Table 9 Summary of HPV detection techniques used in OPSCC.
New HPV biomarkers have been studied in the management of HPV-related OPSCC. Antibodies against E6 protein have been associated with a 132-fold increased risk in developing OPSCC and develop more than 10 years before HPV-related OPSCC diagnosis (71). Research showed that these E6 antibodies are detectable in less than 1% of healthy individuals, but other studies have shown that most HPV-positive OPSCC patients (>90%) present an HPV16 E6 antibody response in blood at the time of their HPV16-OPSCC diagnosis (71). Some researchers suggest that E6 serology could be considered for HPV OPSCC monitoring, especially in tracking a residual disease or recurrence, but more validation and research is needed before consideration for clinical routine application (71).

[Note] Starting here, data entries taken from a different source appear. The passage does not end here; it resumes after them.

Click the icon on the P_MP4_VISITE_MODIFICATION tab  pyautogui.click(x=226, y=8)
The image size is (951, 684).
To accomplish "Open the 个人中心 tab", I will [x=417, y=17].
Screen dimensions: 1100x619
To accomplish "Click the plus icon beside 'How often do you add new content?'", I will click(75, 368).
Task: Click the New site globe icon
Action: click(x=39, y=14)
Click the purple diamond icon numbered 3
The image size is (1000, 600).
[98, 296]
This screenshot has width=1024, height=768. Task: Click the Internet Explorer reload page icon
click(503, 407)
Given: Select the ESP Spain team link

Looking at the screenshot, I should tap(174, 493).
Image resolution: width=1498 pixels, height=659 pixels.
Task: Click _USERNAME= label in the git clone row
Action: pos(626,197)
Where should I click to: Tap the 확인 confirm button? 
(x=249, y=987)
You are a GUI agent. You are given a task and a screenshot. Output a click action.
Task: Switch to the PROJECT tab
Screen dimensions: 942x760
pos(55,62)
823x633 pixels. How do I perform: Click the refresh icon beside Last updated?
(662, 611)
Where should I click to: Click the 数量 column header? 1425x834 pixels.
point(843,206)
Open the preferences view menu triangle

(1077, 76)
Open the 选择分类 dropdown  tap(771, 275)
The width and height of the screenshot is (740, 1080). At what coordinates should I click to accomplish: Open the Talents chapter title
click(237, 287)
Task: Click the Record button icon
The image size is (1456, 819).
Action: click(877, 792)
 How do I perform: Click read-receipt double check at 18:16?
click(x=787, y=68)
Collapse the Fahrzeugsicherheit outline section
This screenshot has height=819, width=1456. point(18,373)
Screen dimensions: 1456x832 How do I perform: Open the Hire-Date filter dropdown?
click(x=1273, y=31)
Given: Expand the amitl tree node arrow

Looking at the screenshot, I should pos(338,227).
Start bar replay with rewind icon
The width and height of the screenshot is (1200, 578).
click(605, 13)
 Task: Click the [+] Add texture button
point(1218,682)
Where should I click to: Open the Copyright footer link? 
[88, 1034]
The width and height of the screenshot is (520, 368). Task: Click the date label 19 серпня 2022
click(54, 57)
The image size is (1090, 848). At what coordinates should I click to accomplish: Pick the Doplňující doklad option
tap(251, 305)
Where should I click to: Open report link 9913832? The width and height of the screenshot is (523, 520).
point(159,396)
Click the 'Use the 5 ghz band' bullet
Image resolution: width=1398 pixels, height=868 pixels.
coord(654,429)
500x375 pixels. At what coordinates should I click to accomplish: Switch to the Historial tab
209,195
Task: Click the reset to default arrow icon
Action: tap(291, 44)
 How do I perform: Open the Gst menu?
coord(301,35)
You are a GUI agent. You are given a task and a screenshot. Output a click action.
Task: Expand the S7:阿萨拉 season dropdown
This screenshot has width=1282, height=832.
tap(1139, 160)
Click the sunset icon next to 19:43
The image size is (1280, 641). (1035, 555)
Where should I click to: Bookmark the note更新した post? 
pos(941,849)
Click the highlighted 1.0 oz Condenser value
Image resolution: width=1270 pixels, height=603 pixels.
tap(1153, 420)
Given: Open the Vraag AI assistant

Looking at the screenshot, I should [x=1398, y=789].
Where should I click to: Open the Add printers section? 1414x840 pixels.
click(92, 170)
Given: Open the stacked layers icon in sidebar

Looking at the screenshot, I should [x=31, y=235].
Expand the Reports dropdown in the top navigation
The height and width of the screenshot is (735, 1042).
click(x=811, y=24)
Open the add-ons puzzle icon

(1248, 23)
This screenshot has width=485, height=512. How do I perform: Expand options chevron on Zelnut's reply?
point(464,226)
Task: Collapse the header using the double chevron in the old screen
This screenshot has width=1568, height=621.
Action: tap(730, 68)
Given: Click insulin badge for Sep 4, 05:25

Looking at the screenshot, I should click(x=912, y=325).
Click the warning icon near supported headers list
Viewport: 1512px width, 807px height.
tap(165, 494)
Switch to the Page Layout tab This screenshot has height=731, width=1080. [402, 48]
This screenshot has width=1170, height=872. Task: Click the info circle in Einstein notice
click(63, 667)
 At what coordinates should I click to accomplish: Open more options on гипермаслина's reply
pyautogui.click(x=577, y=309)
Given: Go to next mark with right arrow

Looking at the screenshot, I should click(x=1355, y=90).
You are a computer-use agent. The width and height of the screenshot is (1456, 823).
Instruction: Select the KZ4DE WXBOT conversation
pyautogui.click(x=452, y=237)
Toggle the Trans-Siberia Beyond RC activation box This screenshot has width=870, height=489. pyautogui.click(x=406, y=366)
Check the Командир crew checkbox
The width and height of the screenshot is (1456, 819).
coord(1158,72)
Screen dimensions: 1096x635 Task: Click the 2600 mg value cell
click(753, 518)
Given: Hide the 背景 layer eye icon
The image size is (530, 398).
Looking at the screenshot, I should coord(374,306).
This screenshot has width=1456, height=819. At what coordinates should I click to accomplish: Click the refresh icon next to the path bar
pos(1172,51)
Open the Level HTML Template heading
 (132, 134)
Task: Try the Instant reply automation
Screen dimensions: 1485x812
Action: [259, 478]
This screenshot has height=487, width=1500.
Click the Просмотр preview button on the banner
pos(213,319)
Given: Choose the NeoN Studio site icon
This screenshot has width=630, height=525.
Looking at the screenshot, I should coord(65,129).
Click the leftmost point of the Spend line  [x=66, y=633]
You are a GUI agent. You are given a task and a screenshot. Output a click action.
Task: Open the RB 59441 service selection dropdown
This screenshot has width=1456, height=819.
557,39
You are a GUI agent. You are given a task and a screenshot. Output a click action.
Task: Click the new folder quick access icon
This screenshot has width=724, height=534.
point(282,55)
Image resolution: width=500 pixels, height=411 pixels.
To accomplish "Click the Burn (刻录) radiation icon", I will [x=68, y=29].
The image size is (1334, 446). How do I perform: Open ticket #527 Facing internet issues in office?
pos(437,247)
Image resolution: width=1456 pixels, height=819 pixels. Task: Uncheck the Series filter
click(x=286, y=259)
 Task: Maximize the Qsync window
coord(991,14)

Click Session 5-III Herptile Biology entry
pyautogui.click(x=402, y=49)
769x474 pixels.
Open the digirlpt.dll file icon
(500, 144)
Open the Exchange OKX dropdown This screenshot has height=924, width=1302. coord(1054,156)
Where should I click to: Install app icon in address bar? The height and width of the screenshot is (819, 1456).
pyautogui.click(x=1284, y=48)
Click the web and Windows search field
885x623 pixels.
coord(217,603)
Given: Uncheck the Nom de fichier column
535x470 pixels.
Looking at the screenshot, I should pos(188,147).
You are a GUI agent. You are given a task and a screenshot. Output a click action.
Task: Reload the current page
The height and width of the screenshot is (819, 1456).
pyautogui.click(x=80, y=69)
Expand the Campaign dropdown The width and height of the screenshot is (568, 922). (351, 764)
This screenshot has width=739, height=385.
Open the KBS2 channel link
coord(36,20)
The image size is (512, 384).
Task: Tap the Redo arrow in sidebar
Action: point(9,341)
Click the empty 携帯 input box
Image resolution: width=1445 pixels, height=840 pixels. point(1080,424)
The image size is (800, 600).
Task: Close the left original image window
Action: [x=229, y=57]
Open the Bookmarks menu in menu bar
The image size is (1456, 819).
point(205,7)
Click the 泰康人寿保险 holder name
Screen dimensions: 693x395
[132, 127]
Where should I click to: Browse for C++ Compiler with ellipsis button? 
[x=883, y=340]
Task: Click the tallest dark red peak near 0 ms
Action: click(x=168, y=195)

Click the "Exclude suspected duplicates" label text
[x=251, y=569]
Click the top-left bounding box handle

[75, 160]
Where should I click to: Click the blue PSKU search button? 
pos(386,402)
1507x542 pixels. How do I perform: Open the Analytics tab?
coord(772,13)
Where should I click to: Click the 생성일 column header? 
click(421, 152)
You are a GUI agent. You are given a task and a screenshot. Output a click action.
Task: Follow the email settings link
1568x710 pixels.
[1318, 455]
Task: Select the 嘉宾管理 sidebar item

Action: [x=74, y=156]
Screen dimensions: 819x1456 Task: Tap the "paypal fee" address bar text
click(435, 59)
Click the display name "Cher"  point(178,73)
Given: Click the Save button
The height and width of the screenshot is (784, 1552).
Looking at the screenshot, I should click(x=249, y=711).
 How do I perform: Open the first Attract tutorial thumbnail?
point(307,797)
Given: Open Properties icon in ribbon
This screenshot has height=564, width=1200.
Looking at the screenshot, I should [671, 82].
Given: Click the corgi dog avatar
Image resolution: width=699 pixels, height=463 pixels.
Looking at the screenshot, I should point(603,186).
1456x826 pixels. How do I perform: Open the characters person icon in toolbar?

The detection of HPV circulating tumoral DNA (ctDNA) from plasma by using ultra-sensitive droplet digital PCR (ddPCR) has garnered a growing clinical interest in HNSCC and CSCC. HPV ctDNA detection in the plasma of HPV-related OPSCC patients using ddPCR is highly sensitive and specific in identifying HPV16 and HPV33 subtypes in a similar distribution as reported in major genomic profiling studies (90). Their results suggested that HPV16 and HPV33 ctDNA ddPCR could be used in early detection screening trials and in disease response monitoring. The HPV ctDNA in CSCC detection using ddPCR may predict relapse, and their results suggest that monitoring HPV ctDNA could help evaluate treatment options for patients with residual HPV ctDNA after treatment (91). ddPCR and RT-PCR performances were compared in the detection of HPV ctDNA in cervical neoplasia at different stages of the disease, and ddPCR offers sensitive detection and absolute quantification of low target DNA compared to RT-PCR (92).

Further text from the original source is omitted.